▸ THE PROBLEM
Would you return the lines from the one that contains "Avvisa alla (195, 574)" to the last line of the entries below, exactly and with nothing added?

▸ THE DATA
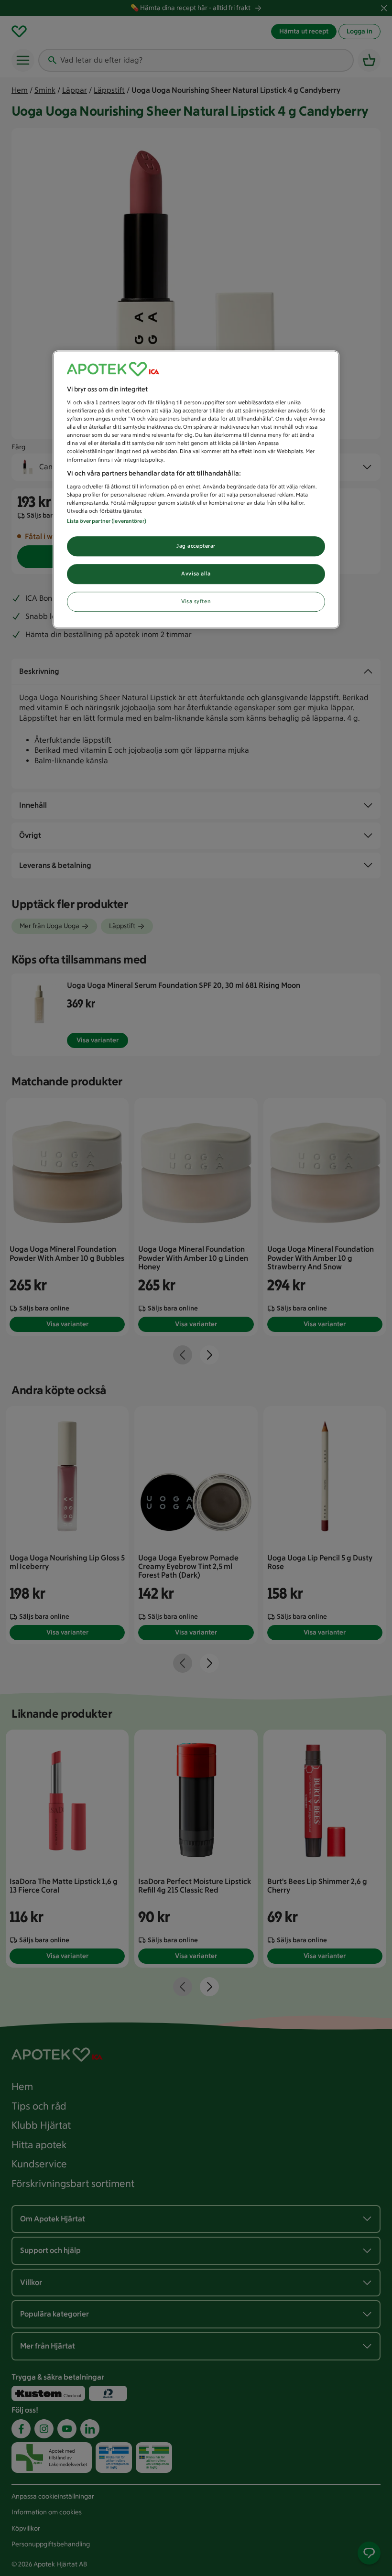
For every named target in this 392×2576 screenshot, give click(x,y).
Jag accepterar (196, 546)
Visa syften (196, 601)
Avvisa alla (195, 574)
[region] (196, 489)
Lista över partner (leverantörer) (106, 521)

▸ RESPONSE
Avvisa alla (195, 574)
[region] (196, 489)
Lista över partner (leverantörer) (106, 521)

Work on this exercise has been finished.